Geoscience Australia has the lead responsibility for the development of the computational risk assessment framework and simulation system, which is initially aimed for use as a planning tool to model fire scenarios.
FIRE-DST is being developed to provide critical fire planning information to emergency services, government and the public. The outputs can be used to evaluate the potential impacts of fires on community assets, infrastructure, health and safety.
FIRE-DST will have the ability to model fire impacts to communities under a range of fire scenarios. Ultimately (following development and validation, which will occur over the next three years), it will be evaluated by fire agencies and land managers for application to bushfire fire-spread prediction and severity (response), and the enablement of fire-prevention management regimes and allocation of manpower in the case of a fire.
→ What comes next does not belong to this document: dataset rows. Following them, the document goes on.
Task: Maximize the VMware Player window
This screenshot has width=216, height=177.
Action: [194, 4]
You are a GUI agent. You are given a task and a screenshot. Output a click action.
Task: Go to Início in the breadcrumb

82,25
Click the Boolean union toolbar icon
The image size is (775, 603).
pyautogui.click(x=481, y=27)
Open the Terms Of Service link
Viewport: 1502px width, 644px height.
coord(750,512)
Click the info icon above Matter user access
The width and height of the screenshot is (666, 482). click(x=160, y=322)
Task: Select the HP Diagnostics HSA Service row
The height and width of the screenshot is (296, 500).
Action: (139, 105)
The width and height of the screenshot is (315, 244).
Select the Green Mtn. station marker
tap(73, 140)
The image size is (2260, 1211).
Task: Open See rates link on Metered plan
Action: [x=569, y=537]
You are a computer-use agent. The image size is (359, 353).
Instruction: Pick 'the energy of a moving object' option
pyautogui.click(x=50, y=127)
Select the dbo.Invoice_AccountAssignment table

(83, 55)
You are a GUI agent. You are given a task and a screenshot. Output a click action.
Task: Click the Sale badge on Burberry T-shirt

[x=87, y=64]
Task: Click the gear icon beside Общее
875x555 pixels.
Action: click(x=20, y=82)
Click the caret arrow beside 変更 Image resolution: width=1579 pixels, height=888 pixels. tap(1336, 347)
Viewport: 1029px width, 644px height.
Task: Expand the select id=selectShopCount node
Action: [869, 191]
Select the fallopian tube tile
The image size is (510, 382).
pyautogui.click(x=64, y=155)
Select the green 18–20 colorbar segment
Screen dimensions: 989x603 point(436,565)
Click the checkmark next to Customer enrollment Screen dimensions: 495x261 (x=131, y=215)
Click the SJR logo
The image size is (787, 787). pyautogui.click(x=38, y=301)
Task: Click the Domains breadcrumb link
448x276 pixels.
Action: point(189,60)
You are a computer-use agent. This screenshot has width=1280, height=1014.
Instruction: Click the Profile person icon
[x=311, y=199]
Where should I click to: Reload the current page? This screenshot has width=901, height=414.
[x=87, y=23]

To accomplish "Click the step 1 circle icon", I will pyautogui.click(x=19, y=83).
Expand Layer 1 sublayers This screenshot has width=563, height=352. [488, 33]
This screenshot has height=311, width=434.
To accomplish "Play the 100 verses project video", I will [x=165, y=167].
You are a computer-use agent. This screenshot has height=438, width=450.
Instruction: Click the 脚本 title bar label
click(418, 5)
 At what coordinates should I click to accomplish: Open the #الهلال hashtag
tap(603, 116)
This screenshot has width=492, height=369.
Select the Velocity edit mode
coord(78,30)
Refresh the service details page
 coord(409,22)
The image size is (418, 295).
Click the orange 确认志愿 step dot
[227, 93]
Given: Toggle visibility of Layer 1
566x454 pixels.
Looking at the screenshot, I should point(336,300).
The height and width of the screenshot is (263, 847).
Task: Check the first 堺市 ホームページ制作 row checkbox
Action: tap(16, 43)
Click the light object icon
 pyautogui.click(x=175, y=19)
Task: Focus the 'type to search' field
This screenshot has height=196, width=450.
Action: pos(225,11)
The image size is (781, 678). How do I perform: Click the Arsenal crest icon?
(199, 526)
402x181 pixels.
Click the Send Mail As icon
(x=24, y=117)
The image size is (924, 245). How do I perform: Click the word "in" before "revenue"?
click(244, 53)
This includes the assessment of the fire risks for factors such as vegetation, fire infrastructure and demographic change.
The FIRE-DST project team will research records of lightning and anthropogenic ignitions to generate information on the likelihood of ignition of fires under varying circumstances (especially under extreme weather conditions). Geoscience Australia is pulling-together the databases and models into an integrated system through a geographical information system (GIS) interface.
Data includes vegetation, terrain, topography and weather as well as the elements at risk with the landscape: people, buildings and infrastructure. Pre-processed information such as factors that determine the local wind from the regional wind and also the typical response of buildings to fire is associated with the buildings in the database. Social and economic information available from surveys such as the Australian Bureau of Statistics Census are also associated with the buildings.